Ground 2: Obviousness of Claims 1-2, 5, 7-8, 10-12, and 14-22 over Fletcher-Haynes in view of Bainbridge

  • Prior Art Relied Upon: Fletcher-Haynes (Patent 7,072,769) and Bainbridge (Application # 2002/0033370).
  • Core Argument for this Ground:
    • Prior Art Mapping: Petitioner asserted that Bainbridge disclosed key features missing from or only implicitly taught by Fletcher-Haynes. Specifically, Bainbridge taught performing multiple, repeated draw and return cycles until a predetermined amount of plasma is collected. It also taught continuously monitoring a donor's hematocrit in real-time during the procedure to adjust flow rates and accurately achieve a target plasma volume.
    • Motivation to Combine: A POSITA would combine Fletcher-Haynes with Bainbridge to improve the system's performance and donor comfort. Incorporating repeated draw and return cycles, as taught by Bainbridge, would minimize the amount of blood withdrawn at any one time. Adding Bainbridge’s real-time hematocrit monitoring would allow the Fletcher-Haynes prediction algorithms to use more accurate, dynamic data, thereby improving the precision of the plasma collection process.
    • Expectation of Success: A POSITA would have a reasonable expectation of success because both references related to apheresis technology and employed similar techniques. Integrating Bainbridge’s iterative cycles and real-time monitoring into Fletcher-Haynes’s algorithm-based control system would involve routine software modifications with predictable results.

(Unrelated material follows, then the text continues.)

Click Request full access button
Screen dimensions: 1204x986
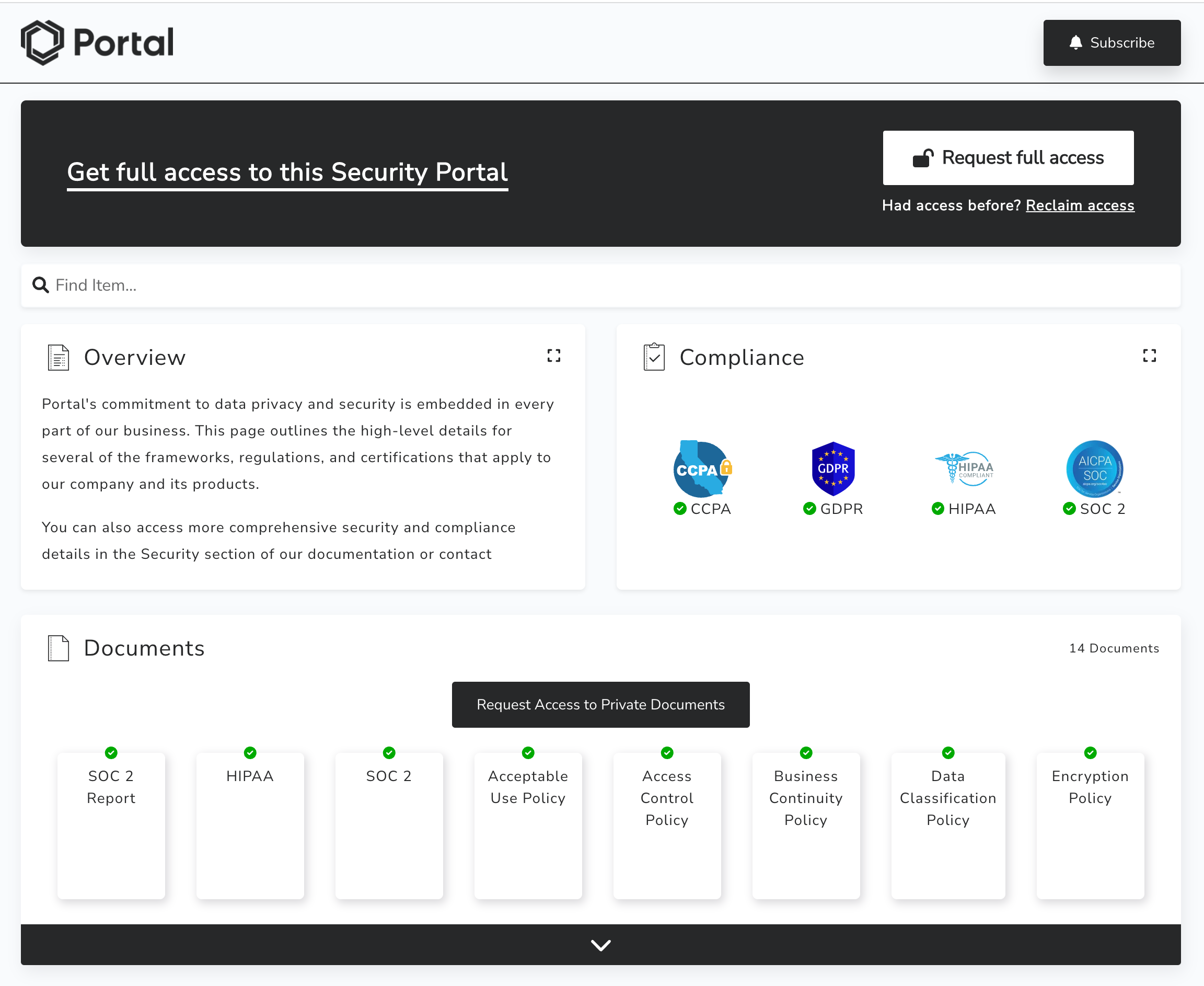tap(1008, 158)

Ground 3: Patent Ineligibility of Claims 1-22 under §101

  • Prior Art Relied Upon: Not applicable.
  • Core Argument for this Ground:
    • Alice Step One (Abstract Idea): Petitioner argued all claims are directed to the abstract idea of performing mathematical calculations. The core of the alleged invention was using known donor parameters (weight, hematocrit) and system data to calculate a target plasma volume—a mental process that a technician could perform with pen and paper. The claims simply automated this abstract calculation on a generic computer.
    • Alice Step Two (Inventive Concept): Petitioner contended the claims lack an inventive concept sufficient to transform the abstract idea into a patent-eligible application. The claims recited only generic, conventional apheresis components (pumps, needles, separator, touchscreen) and a general-purpose controller. Automating a known human calculation on a standard computer, without any improvement to the computer's functionality itself, does not provide the required inventive concept to satisfy §101.

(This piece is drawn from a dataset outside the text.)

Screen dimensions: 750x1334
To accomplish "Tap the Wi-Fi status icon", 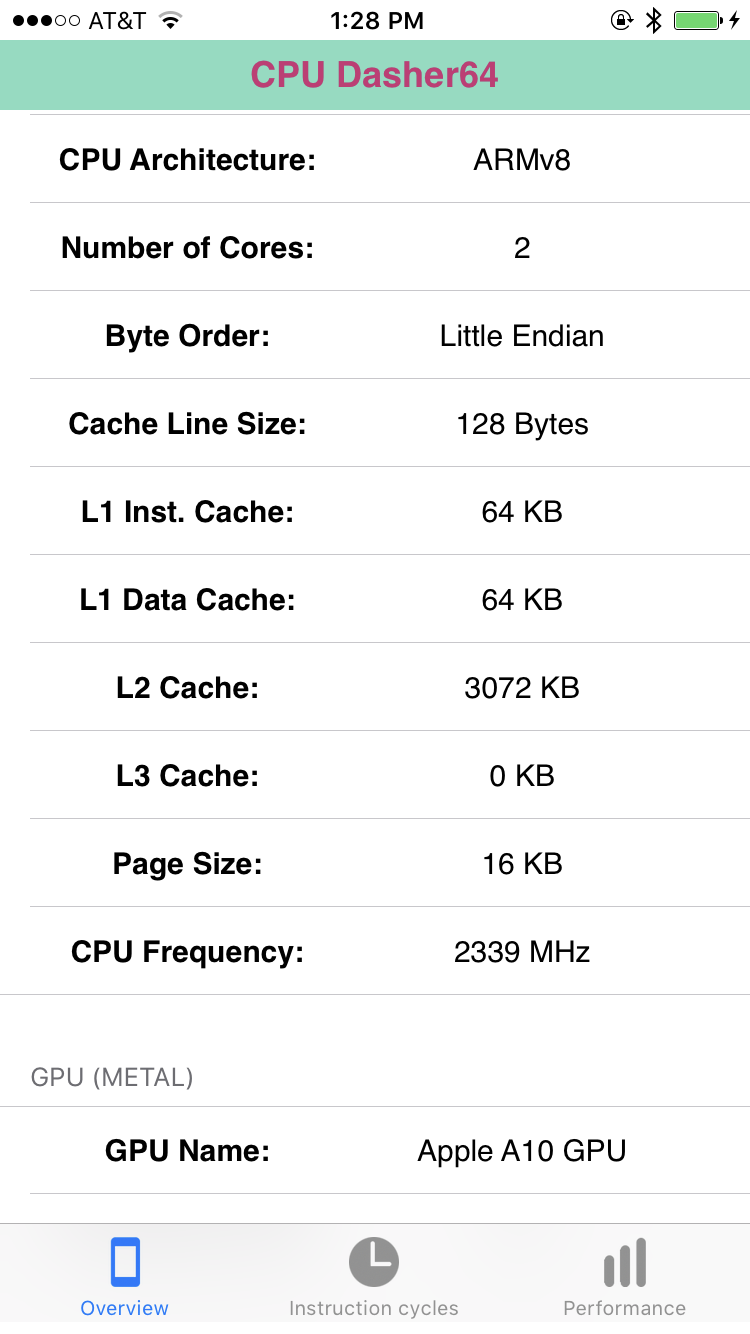I will tap(171, 20).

Ground 4: Lack of Written Description for Claims 1-4, 6-7, and 10-21 under §112

  • Prior Art Relied Upon: Not applicable.

  • Core Argument for this Ground:

    • Mapping to Specification: Petitioner argued that key limitations in the challenged claims lack adequate support in the ’916 patent’s specification. The petition highlighted several unsupported concepts:
      • "Programming a controller": The specification allegedly never described when, how, or by whom the controller is programmed.
      • "Plasma product": The specification was argued to focus almost exclusively on collecting "pure plasma" and teaches away from collecting a "plasma product" (a mix of pure plasma and anticoagulant).
      • "Draw and return cycles": The word "cycle" allegedly never appeared in the specification outside of the claims, and there was no disclosure of repeating cycles or controlling specific aspects of a cycle.
      • "Control system": The specification allegedly failed to describe the structure or function of the claimed "control system" that electronically provides donor parameters to the main controller.
  • Additional Grounds: Petitioner asserted additional obviousness challenges, including that claims 3-4 are obvious over Fletcher-Haynes, Bainbridge, and Lavender (Patent 4,898,675) for teaching a repeatable software loop for collection tracking. Further grounds argued claims 6 and 9 are obvious over the combination with Kimura (Patent 10,195,319) for teaching a final return step, and claim 13 is obvious over the combination with Sakota (Patent 6,743,192) for teaching a decreasing volume of blood draw in successive cycles.

4. Relief Requested

  • Petitioner requests institution of Post-Grant Review and cancellation of claims 1-22 of the ’916 patent as unpatentable under 35 U.S.C. §§ 101, 102, 103, and 112.